_TASK ITEM_:
Where the records below show a line containing "Screen dimensions: 1093x668", start copying; end with the line containing "Given: Tap the Siri & Search icon", and copy it too.

*** Opening of DATASET ***

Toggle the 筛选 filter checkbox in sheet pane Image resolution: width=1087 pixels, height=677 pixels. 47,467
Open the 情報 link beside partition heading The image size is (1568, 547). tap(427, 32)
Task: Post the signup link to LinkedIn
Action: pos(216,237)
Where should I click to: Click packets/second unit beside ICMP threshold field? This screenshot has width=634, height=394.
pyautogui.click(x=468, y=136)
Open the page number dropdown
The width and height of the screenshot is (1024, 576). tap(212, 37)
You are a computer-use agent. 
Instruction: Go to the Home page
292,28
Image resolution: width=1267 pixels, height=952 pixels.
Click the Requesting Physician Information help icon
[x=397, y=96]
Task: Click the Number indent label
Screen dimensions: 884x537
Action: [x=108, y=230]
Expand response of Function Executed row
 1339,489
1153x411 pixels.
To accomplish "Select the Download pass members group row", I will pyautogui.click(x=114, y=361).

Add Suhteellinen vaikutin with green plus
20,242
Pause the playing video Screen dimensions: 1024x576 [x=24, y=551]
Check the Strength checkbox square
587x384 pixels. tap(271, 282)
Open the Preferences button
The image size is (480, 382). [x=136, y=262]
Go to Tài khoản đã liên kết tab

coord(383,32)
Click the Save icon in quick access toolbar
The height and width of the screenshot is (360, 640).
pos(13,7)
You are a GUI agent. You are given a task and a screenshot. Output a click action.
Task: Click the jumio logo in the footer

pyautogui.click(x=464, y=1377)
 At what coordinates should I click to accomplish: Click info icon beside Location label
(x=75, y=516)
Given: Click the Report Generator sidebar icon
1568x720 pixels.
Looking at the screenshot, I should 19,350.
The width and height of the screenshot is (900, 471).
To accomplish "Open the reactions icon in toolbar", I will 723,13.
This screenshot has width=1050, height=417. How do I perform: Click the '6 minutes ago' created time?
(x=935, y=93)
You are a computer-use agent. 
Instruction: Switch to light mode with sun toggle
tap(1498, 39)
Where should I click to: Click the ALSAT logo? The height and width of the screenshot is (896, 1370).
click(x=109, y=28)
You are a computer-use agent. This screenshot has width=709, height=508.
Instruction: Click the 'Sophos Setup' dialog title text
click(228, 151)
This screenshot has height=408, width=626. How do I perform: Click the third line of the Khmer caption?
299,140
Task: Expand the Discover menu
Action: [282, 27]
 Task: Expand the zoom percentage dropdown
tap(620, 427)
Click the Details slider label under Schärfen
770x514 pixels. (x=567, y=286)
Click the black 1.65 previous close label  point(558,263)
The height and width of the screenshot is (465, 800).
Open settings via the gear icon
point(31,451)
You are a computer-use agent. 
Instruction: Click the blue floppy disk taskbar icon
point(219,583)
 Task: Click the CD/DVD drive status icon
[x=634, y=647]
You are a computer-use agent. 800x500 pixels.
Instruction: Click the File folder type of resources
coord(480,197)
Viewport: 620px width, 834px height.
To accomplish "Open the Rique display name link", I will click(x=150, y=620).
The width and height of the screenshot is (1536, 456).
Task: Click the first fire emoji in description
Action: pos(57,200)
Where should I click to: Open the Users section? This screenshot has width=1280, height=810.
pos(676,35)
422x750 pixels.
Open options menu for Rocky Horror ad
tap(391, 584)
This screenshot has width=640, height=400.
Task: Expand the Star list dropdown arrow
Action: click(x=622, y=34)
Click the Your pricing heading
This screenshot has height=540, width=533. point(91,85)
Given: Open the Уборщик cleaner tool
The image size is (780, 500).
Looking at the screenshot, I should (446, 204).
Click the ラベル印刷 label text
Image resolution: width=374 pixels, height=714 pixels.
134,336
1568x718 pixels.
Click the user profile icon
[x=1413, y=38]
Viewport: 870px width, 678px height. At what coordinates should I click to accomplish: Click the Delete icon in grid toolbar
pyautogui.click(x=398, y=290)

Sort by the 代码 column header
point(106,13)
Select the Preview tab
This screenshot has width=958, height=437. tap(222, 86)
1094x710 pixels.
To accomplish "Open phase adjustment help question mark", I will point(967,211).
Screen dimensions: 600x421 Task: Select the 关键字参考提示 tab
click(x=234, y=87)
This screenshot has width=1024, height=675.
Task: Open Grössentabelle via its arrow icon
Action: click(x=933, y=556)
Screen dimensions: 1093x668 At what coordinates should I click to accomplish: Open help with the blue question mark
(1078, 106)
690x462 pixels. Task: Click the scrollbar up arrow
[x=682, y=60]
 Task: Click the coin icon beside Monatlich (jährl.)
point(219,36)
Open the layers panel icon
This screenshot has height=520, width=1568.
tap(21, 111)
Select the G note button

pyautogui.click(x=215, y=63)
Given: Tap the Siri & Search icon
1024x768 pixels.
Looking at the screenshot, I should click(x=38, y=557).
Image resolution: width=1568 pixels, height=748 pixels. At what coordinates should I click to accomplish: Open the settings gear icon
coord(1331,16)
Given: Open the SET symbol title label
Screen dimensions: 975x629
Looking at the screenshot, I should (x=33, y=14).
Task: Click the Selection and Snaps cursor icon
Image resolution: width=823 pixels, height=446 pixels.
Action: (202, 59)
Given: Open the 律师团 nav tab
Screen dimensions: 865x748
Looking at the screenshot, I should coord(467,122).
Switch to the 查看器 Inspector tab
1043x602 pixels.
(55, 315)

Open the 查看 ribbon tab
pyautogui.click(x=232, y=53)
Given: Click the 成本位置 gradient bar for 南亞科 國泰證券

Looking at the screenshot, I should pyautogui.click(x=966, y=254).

*** Close of DATASET ***

_TASK SOLUTION_:
Screen dimensions: 1093x668 At what coordinates should I click to accomplish: Open help with the blue question mark
(1078, 106)
690x462 pixels. Task: Click the scrollbar up arrow
[x=682, y=60]
 Task: Click the coin icon beside Monatlich (jährl.)
point(219,36)
Open the layers panel icon
This screenshot has height=520, width=1568.
tap(21, 111)
Select the G note button

pyautogui.click(x=215, y=63)
Given: Tap the Siri & Search icon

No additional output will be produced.